In effetti, quello che vedranno gli utenti sarà costituito da normali tweet, inseriti all’interno del proprio flusso di notizie, in cui verrà annunciata preventivamente la presenza di un questionario da compilare, accompagnato da un indirizzo riconoscibile (es. analytics.twitter.com/research/survey-…). La cosa bella sarà dovuta al fatto che questi particolari tweet non verranno promossi direttamente dall’account del marchio o dell’azienda interessata al risultato del questionario ma da un account indipendente (chiamato probabilmente Twitter Survey) che sarà destinato specificatamente a svolgere esclusivamente questo tipo di attività.

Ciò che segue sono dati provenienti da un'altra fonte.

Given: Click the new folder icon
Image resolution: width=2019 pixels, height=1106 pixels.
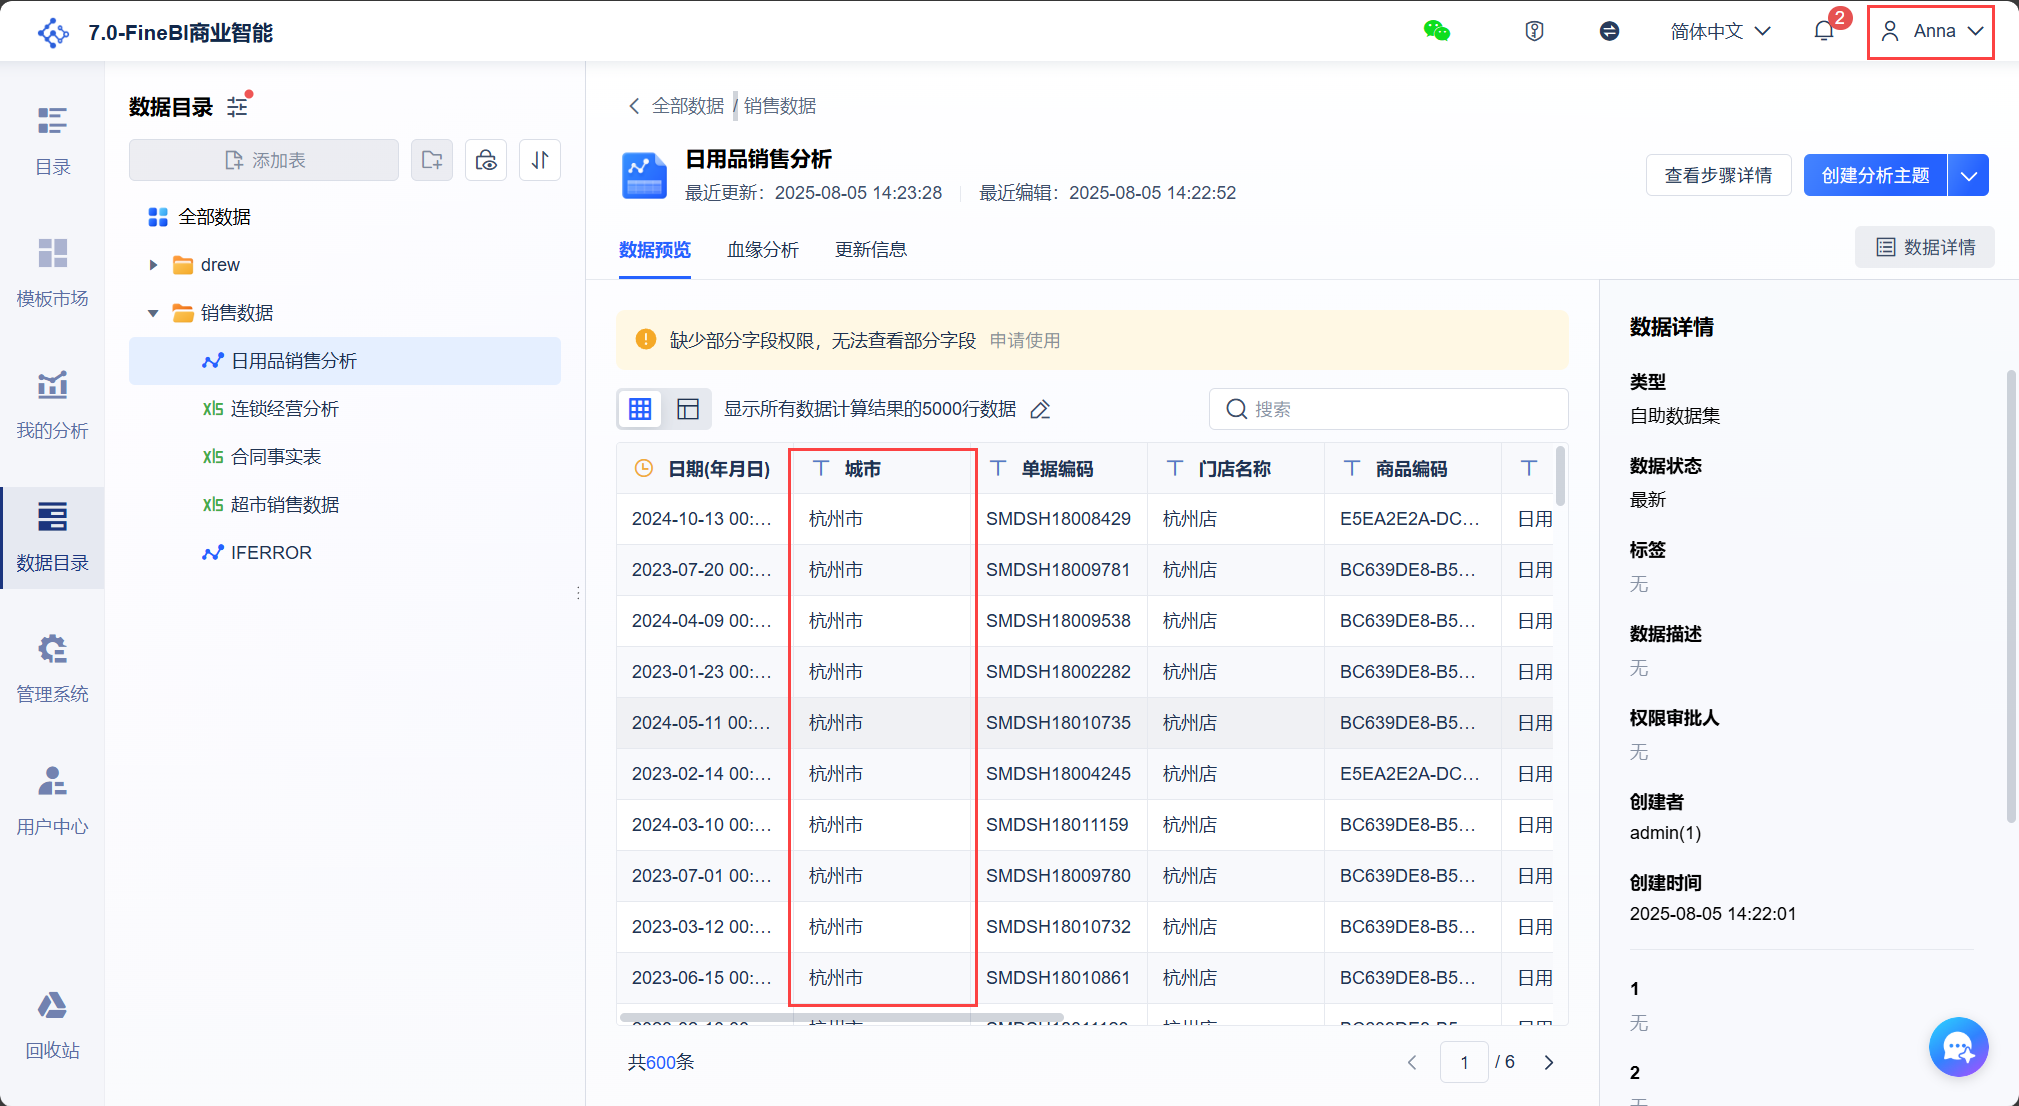Looking at the screenshot, I should click(432, 160).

Altro elemento positivo sarà costituito dall’assenza di re-indirizzamenti generati dalla presenza dei questionari: questi infatti saranno somministrati esclusivamente all’interno di Twitter, dove si potranno compilare in maniera esaustiva, senza interrompere le attività preventivamente in corso.

Scongiurando la possibilità che i questionari risultino troppo lunghi (inducendo un potenziale abbandono, in corso d’opera, da parte degli utenti), poco chiari, eccessivamente focalizzati sul prodotto  e poco sul cliente, l’obbiettivo legato alla loro introduzione dovrebbe essere facilmente raggiungibile: quantificare l’efficacia di campagne pubblicitarie a pagamento e, contemporaneamente, raccogliere informazioni preziose sulle abitudini d’acquisto e sui gusti/preferenze degli utenti che, volontariamente, decidono di offrire il proprio contributo.

La speranza è, ovviamente, quella che gli utenti desiderino offrire la propria disponibilità per partecipare a queste attività di raccolta dati, magari incentivati dall’offerta dei brand di premiarli con gadget o sconti promozionali, generando così anche un doppio livello di coinvolgimento e di interessamento al marchio o ai prodotti.